There are two problems with COBRA though. First, you're only allowed to use it for 18 months, after which you'll still need to come up with a new plan. Second, COBRA is expensive. Remember, the amount you pay into COBRA probably won't be the same as the amount you paid for insurance while you were employed, because there's a good chance your employer picked up a big chunk, if not most, of the tab. A completely new health plan might also be more costly than anticipated, especially if you're used to employer-subsidized insurance. But unless you wait until you're old enough for Medicare, you'll need to pony up for health coverage, whatever the cost.

3. You'll have a longer retirement to fund

Americans are living longer these days. The Social Security Administration estimates that the average male 65-year-old today will live until age 84.3, while the average female 65-year-old will live until age 86.6. Now since these are just averages, it's fair to assume that some of today's 65-year-olds may not make it to 84 or 86. But on the other side of the coin, it also means that plenty of today's 65-year-olds will live well past their mid-80s. And if you're one of them, you've got a pretty long retirement ahead of you. Or, to put it another way, that's a whole lot of non-working years during which you'll need money, and you can't count on Social Security alone.

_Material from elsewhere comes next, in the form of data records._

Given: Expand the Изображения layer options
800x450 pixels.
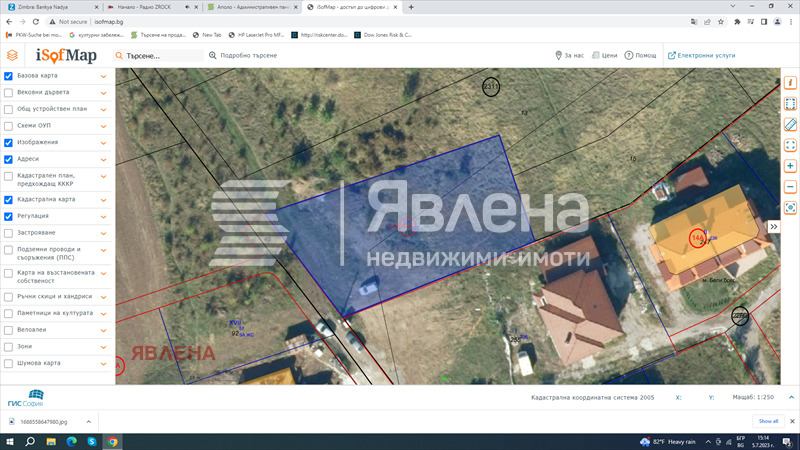Looking at the screenshot, I should 103,143.
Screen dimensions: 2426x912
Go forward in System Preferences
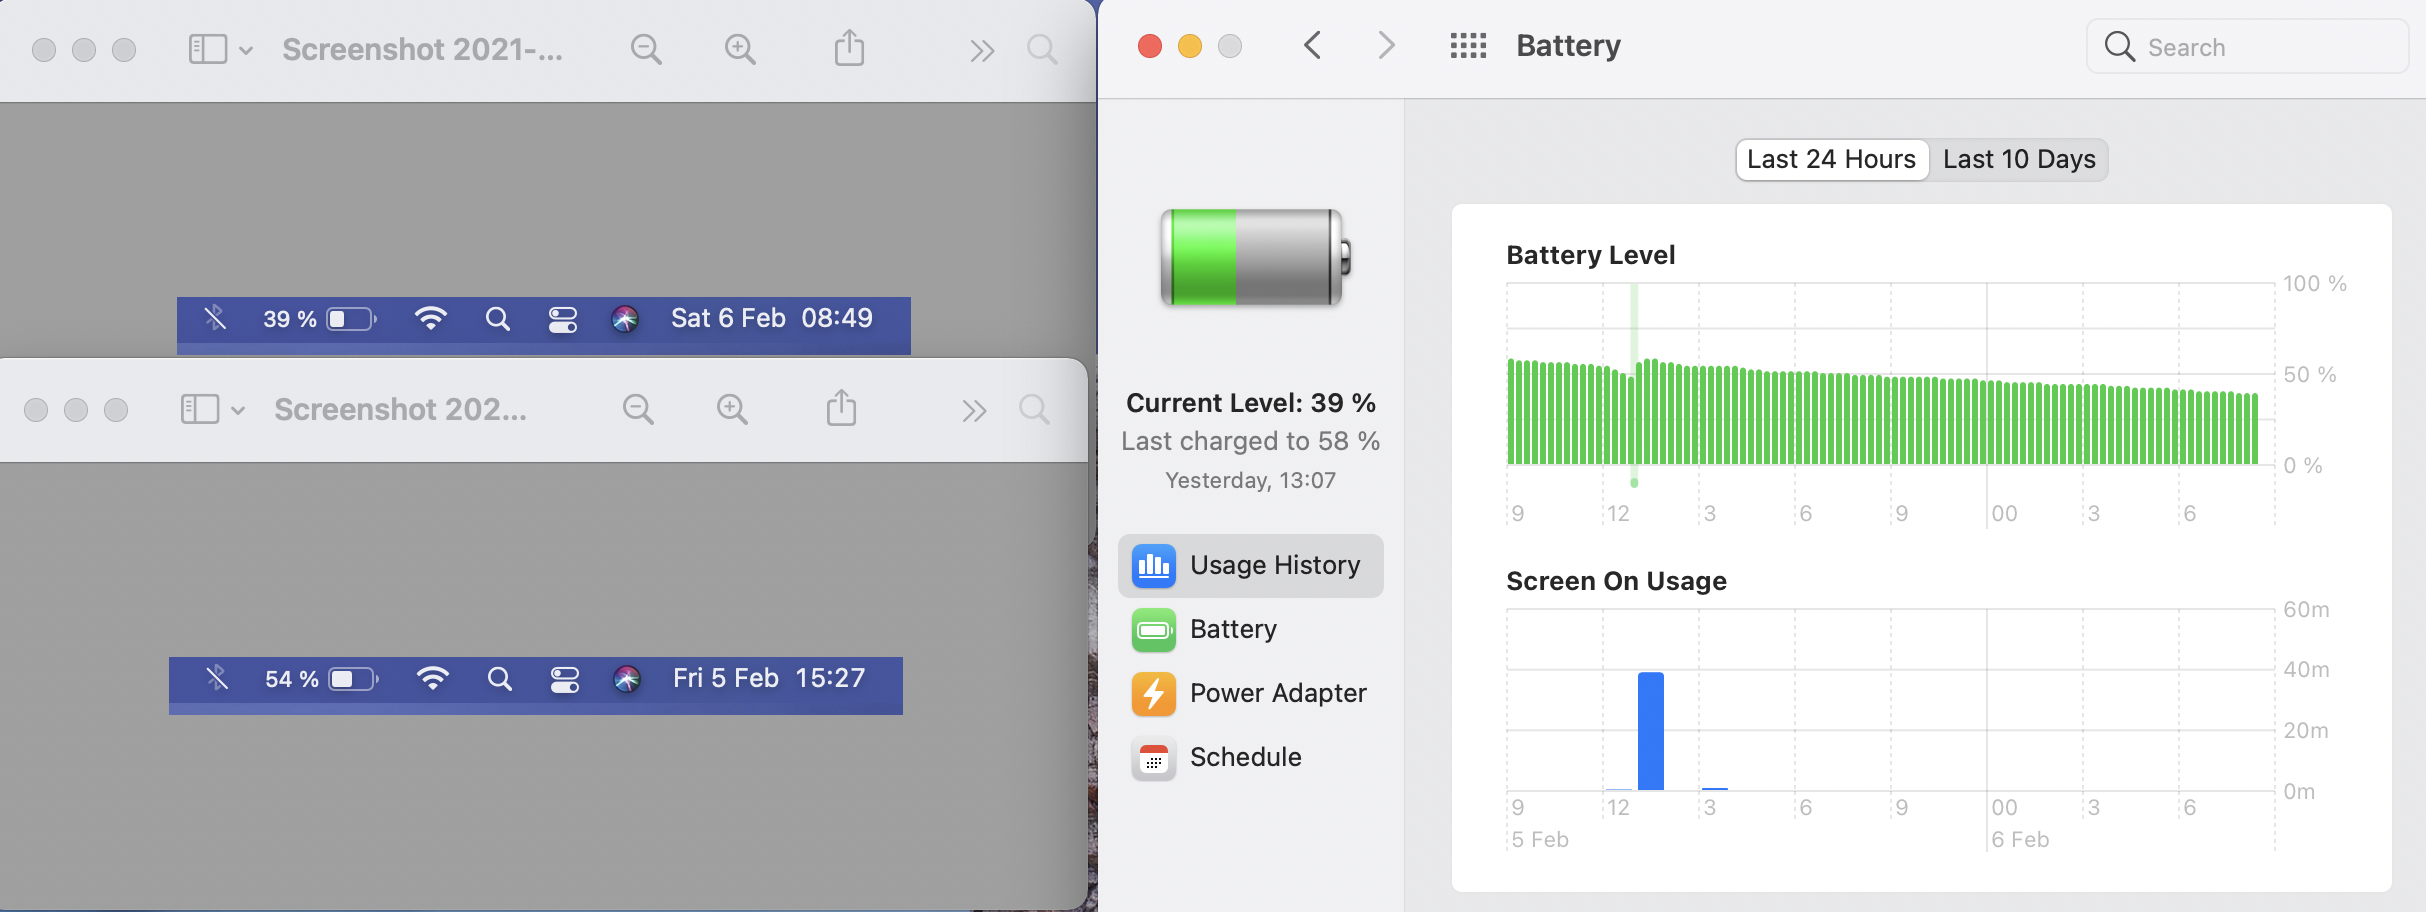[1386, 45]
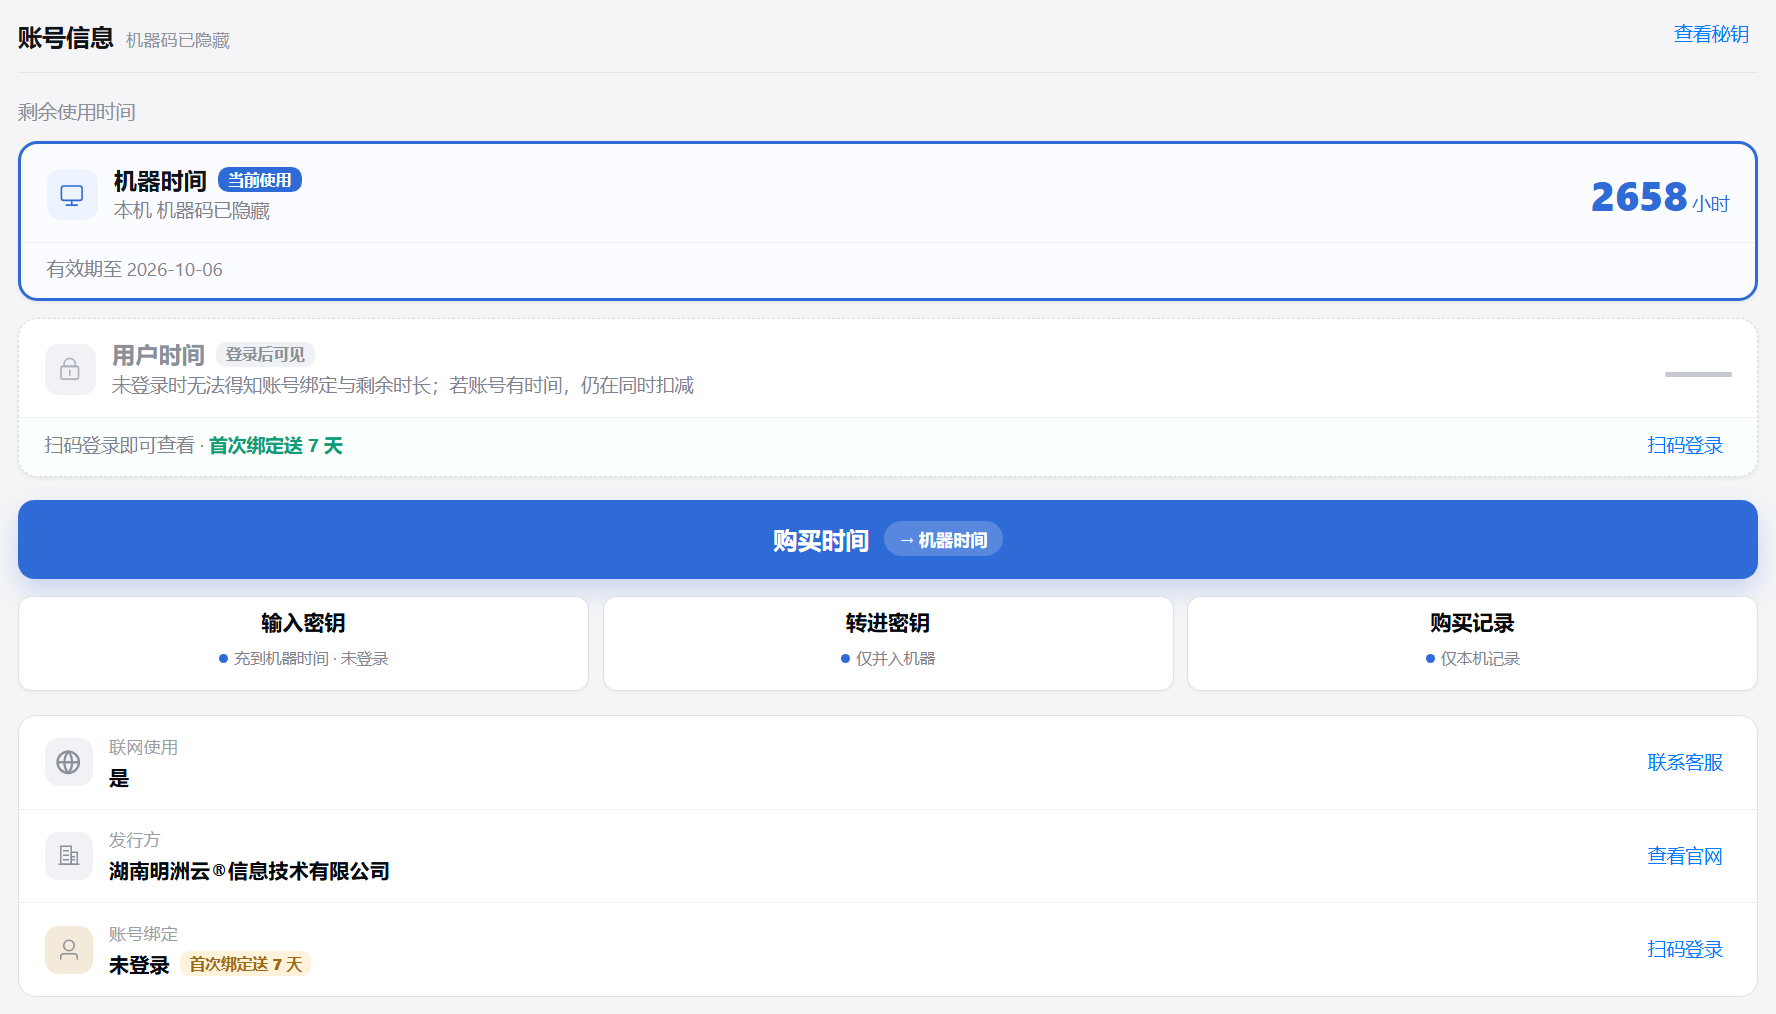Click the monitor icon beside 机器时间
The width and height of the screenshot is (1776, 1014).
(x=72, y=195)
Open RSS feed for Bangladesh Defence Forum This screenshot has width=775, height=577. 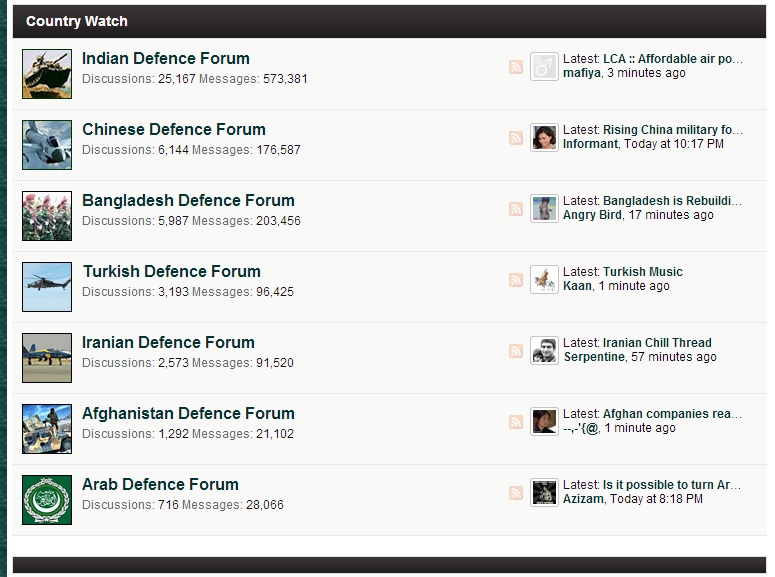pyautogui.click(x=516, y=209)
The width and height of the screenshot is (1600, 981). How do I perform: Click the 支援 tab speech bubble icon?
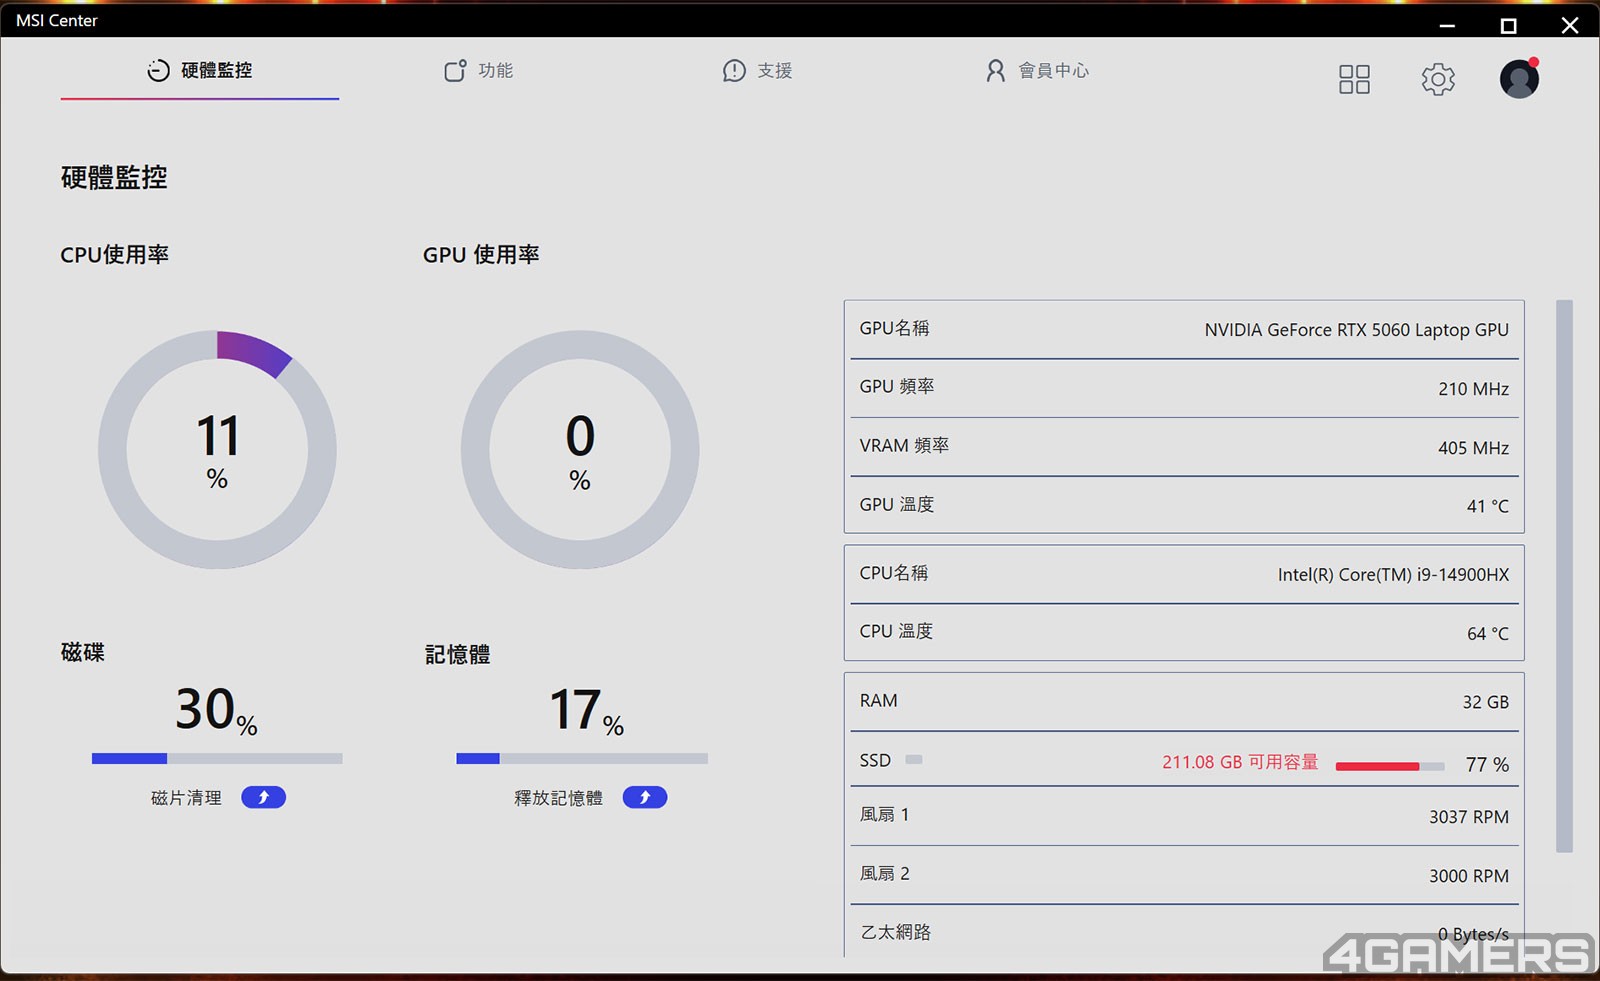click(x=734, y=70)
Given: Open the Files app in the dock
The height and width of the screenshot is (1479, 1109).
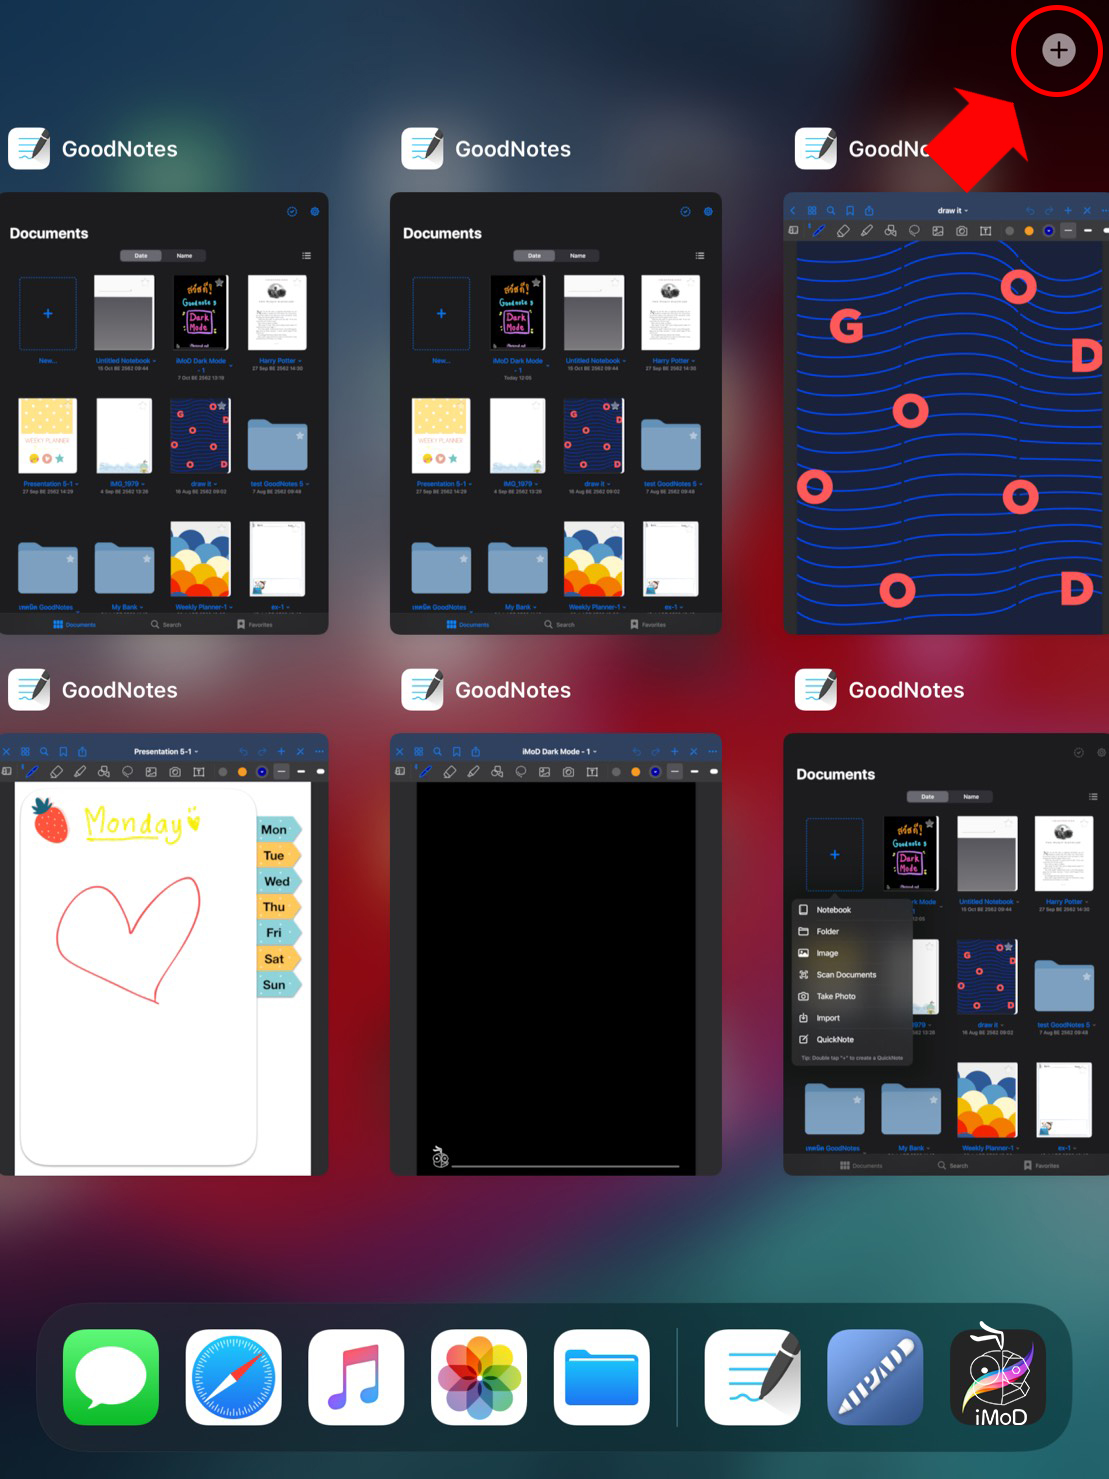Looking at the screenshot, I should (601, 1377).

Contrary to what so many people are led to believe, Social Security was never designed to serve as retirees' sole source of income, yet as many as 25% of beneficiaries 65 and older don't have any other money coming in aside from those monthly benefit checks. It's for this reason, among others, that so many seniors struggle to stay afloat financially in retirement. Unless you've saved independently for retirement, and saved well, leaving the workforce at 62 means increasing your chances of running out of money at a time when you're physically and financially vulnerable.

Of course, there are benefits to retiring at 62 -- namely, the ability to relish your free time while you're still relatively young and healthy. And if you've saved adequately, there's no reason not to call it quits once 62 rolls around. But unless you have a sizable nest egg, leaving the workforce a few years early could put you in a pretty bad financial spot down the line. And that's not the kind of retirement you want.